Nous passons à Montrichard sur un pont de bois et nous prenons la route de Blois. Un cultivateur de Beauvais près de Roinville que je connaissais, ­nous dépasse en carriole avec des moutons dedans.

La plaine de Pontlevoy-Sambin fut traversée facilement. Mais la côte des Montils fut dure pour les chevaux. Nous atteignons Blois vers 6 heures du soir pour traverser la Loire. Les Allemands obligent à faire courir les chevaux pour dégager le pont qui a été réparé en bois et est à sens unique.

(C’est la cause d’un accident. Madame Lerebour tombe et se blesse au genou).

En sortant pont, impossible de suivre la grande rue, obstruée par l’éboulement des maisons bombardées. Nous prenons une petite rue qui serpentait, où les chevaux ont bien failli nous laisser tant la montée était raide.

Nous arrivons pour camper à Marolles vers 7 heures du soir après cette longue et rude étape qui avait bien fatigué les chevaux.

(Etape de 53 km).

Mercredi 26 – Oucques – Ecoman

(Mme Lerebour souffre du genou. Il faut voir un docteur à Oucques. Coucher à Ecoman, sur la place.
Etape de 29 km).

Jeudi 27 – Chanais – Chateaudun

Départ à 6 heures du matin. A Chanay nous sommes arrêtés ­devant un poste de la “Kommandantur” où flottait le drapeau à croix gammée. Ils nous demandèrent si nous n’avions pas d’armes dans les voitures. Je me suis bien gardé de leur dire que j’avais fusil et carabine

Traversée de Châteaudun dans les ruines, par la gare. A Marboué, nous nous arrêtons pour acheter de la viande chez le boucher. Nos provisions du départ commencent à s’épuiser. Nous avions emporté des conserves de viande en bocaux, du sucre, de la farine, des pâtes et dans une grande cage en osier, accrochée sous le chariot, des poules et des coqs. Nous étions quand même cinq grandes personnes à nourrir tous les jours.

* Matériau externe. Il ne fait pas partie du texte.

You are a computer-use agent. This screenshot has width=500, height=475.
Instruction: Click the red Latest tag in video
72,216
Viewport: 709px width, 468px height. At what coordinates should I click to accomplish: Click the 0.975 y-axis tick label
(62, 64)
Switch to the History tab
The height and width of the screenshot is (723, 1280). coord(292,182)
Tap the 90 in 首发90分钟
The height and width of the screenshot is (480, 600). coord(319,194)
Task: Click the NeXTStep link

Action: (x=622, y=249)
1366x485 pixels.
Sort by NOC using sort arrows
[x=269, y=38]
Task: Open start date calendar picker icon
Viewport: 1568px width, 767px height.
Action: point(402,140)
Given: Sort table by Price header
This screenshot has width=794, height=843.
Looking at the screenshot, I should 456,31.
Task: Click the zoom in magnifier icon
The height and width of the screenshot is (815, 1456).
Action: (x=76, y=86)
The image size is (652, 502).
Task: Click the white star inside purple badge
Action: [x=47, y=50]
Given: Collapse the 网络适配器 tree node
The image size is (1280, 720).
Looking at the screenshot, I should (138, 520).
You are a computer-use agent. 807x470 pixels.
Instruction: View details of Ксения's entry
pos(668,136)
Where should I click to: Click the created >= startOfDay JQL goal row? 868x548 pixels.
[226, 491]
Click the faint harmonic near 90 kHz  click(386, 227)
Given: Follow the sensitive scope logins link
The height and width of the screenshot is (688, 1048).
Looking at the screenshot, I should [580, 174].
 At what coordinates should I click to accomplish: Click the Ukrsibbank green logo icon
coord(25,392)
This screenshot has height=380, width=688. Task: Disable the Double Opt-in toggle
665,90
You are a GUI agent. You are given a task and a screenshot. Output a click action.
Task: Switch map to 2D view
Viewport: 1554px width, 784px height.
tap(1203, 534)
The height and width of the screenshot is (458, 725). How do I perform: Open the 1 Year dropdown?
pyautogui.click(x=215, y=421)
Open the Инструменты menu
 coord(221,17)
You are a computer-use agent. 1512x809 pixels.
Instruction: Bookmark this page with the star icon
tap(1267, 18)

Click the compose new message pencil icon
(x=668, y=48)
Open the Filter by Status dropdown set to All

Quel contraste avec l’aller, sur ces routes de Beauce où nous sommes presque seuls. Etape à Guibert, un peu avant Bonneval, dans une grange occupée hélas par des petites bêtes, tant il était passé de réfugiés. Quelques-unes ont émigré à Gometz.

(Etape de 38 km).

Vendredi 28 – Gometz, enfin !

En ne partant qu’à 8 heures, je pensais bien que cette journée à travers la Beauce ne serait pas trop fatigante pour les chevaux qui montraient des signes de maigreur.

A la sortie de Bonneval, les Durand de Gometz nous dépassent. A Moriers, nous voyons les premiers ­prisonniers français au nettoyage du pays sous la garde de sentinelles allemandes

A Plancheville, dans un bosquet à gauche de la route une quinzaine de tombes de soldats français. Les Pauvres, s’étaient probablement défendus là, au croisement de la route de Chartres…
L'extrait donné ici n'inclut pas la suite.